Ramón María Narváez, aquel que fue el Espadón de Loja, entregaba su alma a Dios en 1868 después de haber sido una de las figuras principales en aquel tiempo de camarillas isabelinas. Pero antes de cerrar los ojos al mundo tuvo un arranque de furia militar que demostraba a todos que había sido uno de los generales más señeros de nuestra historia.
Imagínense la escena. Habitación llena de allegados que lamentaban… o esperaban que aquel espadón dejara de existir. Rezos junto al dosel de la cama y un confesor dando la extremaunción a un hombre con rostro cerúleo perlado del sudor de la muerte. El religioso con los santos oleos en la mano le preguntó a Narváez:
-Hijo mío, ¿perdonas a tus enemigos?
El general lo mira fijamente y lo niega con los ojos. El confesor cree no haberlo entendido o que el próximo finado debido a que ya está en un trance ante las puertas de la muerte ha enloquecido.
-Disculpe que se lo pregunte de nuevo, Excelencia, pero le quiero decir que para ver la faz de nuestro Señor es necesario que perdone a las personas que han sido enemigos suyo.
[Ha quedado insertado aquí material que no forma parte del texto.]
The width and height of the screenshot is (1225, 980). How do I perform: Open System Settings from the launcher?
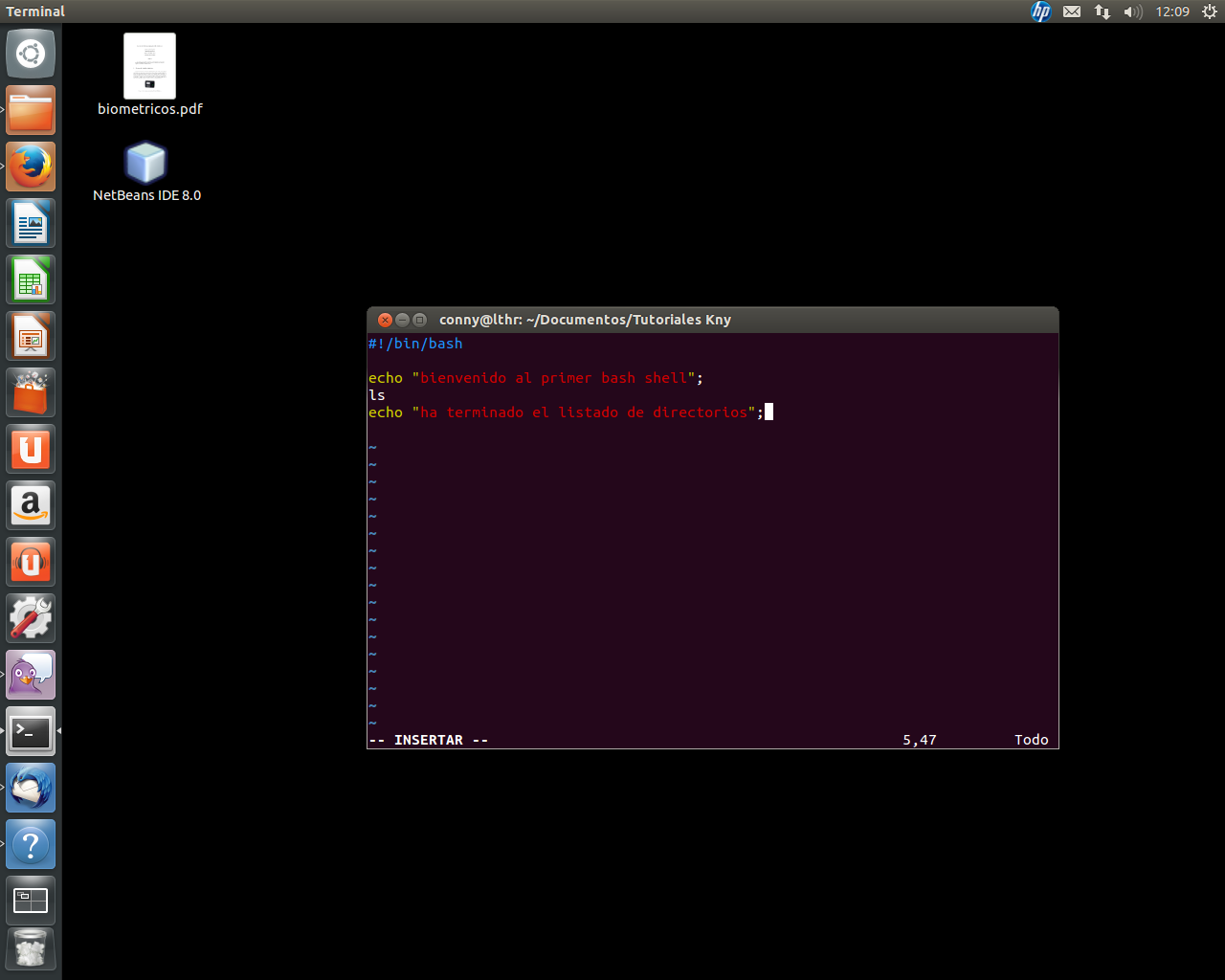pyautogui.click(x=31, y=617)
Nadie podía preveer lo que iba a pasar, pues de aquel cuerpo abotargado y sin fuerza salió disparado un brazo y con garra de hierro agarró de la pechera al religioso. Todo el mundo se estremeció pues vieron al general acercar su cabeza a la del confesor se y asustaron cuando vieron como le gritó una de las frases más populares dentro de nuestra historia patria:
-¡¿Cómo los voy a perdonar, padre?! ¿No ve que no tengo ningún enemigo?
¡¡¡LOS HE FUSILADO A TODOS!!!
Desde luego que hay personas que no se asustan ni ante la muerte.